**Study material:**
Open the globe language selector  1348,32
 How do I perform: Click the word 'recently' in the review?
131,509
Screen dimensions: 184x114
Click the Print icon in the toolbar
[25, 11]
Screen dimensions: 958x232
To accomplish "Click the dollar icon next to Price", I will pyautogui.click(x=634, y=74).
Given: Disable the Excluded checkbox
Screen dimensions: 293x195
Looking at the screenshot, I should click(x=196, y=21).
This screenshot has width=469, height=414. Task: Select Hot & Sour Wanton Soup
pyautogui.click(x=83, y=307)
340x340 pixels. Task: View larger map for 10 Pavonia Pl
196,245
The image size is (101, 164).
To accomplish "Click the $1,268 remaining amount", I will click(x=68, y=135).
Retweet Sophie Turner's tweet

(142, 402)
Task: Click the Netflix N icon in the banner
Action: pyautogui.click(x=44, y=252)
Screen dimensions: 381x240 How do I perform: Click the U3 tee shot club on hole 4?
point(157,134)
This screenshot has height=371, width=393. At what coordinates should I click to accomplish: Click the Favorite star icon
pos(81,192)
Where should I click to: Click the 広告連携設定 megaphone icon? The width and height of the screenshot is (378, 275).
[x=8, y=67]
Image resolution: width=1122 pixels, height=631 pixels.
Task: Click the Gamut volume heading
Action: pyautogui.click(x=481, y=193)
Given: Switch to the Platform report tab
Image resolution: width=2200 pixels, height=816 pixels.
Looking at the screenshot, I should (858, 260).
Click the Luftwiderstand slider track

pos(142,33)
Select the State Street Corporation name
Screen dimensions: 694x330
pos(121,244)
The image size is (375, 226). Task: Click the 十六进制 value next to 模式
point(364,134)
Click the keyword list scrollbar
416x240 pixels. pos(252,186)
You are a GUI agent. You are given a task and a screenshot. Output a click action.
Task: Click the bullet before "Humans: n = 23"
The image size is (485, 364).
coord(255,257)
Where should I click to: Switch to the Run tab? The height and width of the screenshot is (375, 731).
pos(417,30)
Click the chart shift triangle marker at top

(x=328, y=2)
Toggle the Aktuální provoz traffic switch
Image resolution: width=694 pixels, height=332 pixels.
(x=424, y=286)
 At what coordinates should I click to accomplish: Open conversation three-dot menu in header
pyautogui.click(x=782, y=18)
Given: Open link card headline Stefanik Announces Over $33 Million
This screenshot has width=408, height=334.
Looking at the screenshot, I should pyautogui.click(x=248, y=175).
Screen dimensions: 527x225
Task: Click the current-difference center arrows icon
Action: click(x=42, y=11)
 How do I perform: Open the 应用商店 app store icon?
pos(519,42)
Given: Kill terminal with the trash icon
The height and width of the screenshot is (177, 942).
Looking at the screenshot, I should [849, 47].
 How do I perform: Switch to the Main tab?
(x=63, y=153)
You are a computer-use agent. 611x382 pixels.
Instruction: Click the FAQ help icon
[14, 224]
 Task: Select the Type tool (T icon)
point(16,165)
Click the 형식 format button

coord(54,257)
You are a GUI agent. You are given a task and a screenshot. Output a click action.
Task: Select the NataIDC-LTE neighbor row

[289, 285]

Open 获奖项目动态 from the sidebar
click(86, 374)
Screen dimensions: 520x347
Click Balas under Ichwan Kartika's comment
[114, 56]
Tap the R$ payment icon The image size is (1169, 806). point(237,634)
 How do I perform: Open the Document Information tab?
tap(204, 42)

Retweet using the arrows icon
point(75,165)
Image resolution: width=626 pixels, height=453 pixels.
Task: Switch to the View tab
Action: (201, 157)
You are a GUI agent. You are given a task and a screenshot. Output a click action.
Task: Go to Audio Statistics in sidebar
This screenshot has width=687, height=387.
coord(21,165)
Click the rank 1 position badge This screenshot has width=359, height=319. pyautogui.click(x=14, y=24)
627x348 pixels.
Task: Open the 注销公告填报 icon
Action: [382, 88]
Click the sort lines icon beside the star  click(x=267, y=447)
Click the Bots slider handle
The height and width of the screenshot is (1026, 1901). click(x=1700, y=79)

**Task directions:** Working from the data above, extract solely the lines from the one containing "Click the keyword list scrollbar" through the one containing "Given: Open link", exactly as they appear, both included.

**Task output:**
Click the keyword list scrollbar
416x240 pixels. pos(252,186)
You are a GUI agent. You are given a task and a screenshot. Output a click action.
Task: Click the bullet before "Humans: n = 23"
The image size is (485, 364).
coord(255,257)
Where should I click to: Switch to the Run tab? The height and width of the screenshot is (375, 731).
pos(417,30)
Click the chart shift triangle marker at top

(x=328, y=2)
Toggle the Aktuální provoz traffic switch
Image resolution: width=694 pixels, height=332 pixels.
(x=424, y=286)
 At what coordinates should I click to accomplish: Open conversation three-dot menu in header
pyautogui.click(x=782, y=18)
Given: Open link card headline Stefanik Announces Over $33 Million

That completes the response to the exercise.